» **Jobs**:
A. In the CF-metadata email, which two things does Stephen Pascoe say the approach of resolving URL identifiers is taken by?
B. Extend the CF-metadata email by writing what comes after its last line.

» **Selected text**:
-- BEGIN --
From: Pascoe, S <S.Pascoe>
Date: Wed, 9 Apr 2008 09:51:09 +0100

 
> I think we differ on this because I don't want to depend so much on
the availability
> of powerful software, as in practice it may not exist. It certainly
will not exist
> (experience shows) and be widely available until quite a long time
(maybe years)
> after we agree conventions.

Just an idea. If the unique identifiers we were using were URLs, some
part of the "powerful" software already does exist. Resolve the URL and
get the definition. This can be done by a human user without specialist
software of a software agent. This is the approach taken by the
Semantic Web and the concept of Linked Data (http://linkeddata.org/).

I completely agree with Bryan's observation that self describing files
are a mirage. The traffic on this list is the best illustration of
that.

Cheers,
Stephen.

---
Stephen Pascoe  +44 (0)1235 445980
British Atmospheric Data Centre
Rutherford Appleton Laboratory
-----Original Message-----
From: cf-metadata-bounces at cgd.ucar.edu
[mailto:cf-metadata-bounces at cgd.ucar.edu] On Behalf Of Jonathan Gregory
Sent: 09 April 2008 08:51
To: Lawrence, BN (Bryan)
Cc: cf-metadata at cgd.ucar.edu; Dave Poulter; jfpiolle at ifremer.fr;
Jean-Francois PIOLLE; Kenneth Casey; Pierre LeBorgne
Subject: Re: [CF-metadata] what standard names are for
Dear Bryan (again!)
> I don't buy the argument that CF is self-describing. CF metafiles + 
> the conventions document + software that can interpret the convention 
> and the file lead to something that is "self-describing".  If I can 
> write software that pulls out standard names, I can write software 
> that pulls the definition out as an option at the same time. Not only
can. Should.
-- END --
» **Recorded information**:
-- BEGIN --
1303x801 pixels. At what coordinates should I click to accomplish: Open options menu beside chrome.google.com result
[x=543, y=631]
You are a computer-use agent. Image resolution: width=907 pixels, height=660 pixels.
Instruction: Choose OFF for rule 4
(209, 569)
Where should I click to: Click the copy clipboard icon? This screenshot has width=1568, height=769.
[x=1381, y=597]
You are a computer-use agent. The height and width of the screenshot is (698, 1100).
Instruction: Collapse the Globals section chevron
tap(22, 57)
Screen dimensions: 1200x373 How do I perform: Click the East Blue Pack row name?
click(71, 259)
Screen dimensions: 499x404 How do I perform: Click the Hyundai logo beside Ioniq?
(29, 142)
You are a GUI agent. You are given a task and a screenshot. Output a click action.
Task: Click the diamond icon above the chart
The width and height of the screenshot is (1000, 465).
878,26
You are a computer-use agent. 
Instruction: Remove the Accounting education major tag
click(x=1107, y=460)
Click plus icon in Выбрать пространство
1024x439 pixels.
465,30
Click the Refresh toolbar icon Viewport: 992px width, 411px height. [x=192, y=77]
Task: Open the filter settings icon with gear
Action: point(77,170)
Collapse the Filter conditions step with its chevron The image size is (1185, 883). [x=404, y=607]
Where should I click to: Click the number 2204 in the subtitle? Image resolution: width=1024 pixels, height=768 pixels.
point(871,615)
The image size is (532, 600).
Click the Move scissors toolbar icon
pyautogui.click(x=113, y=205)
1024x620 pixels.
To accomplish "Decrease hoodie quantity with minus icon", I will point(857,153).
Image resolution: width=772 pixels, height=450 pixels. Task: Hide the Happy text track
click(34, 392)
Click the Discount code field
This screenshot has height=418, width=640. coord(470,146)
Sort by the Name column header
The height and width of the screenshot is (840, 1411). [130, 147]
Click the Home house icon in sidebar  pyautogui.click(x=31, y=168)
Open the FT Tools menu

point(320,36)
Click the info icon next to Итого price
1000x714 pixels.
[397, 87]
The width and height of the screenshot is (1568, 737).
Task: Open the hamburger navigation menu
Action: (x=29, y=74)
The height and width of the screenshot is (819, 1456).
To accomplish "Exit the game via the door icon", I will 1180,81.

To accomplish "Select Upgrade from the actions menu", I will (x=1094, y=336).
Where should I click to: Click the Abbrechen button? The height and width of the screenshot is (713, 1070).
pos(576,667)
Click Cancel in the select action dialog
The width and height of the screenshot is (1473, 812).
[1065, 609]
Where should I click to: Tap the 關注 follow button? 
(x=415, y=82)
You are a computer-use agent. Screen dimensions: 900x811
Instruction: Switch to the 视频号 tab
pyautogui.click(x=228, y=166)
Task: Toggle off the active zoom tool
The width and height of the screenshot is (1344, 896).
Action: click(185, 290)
-- END --
» **Task-by-task results**:
A. The Semantic Web and the concept of Linked Data.

B.
I think we differ on this because I don't want to depend so much on the
availability of powerful software, as in practice it may not exist. It
certainly will not exist (experience shows) and be widely available
until quite a long time (maybe years) after we agree conventions. Hence,
I think CF files should be self-describing as far as that can be
"reasonably" achieved, so that users can work successfully with them if
they have at their disposal only the netCDF library. That is, as you
correctly anticipated, why I don't like the idea of opaque URNs in CF
files. Opaque URNs would be fine as identifiers in some external tables,
in which we set up equivalences between alternative names or
conventions.
But of course I welcome powerful software and convenient tools as well.
So it is a compromise, like many things in CF, and I don't take the
"self-describing"
argument to the ultimate extreme of demanding definitions for everything
in the file, and so on. I would just rather use reasonably
self-explanatory terms instead of more opaque "jargon" terms as standard
names.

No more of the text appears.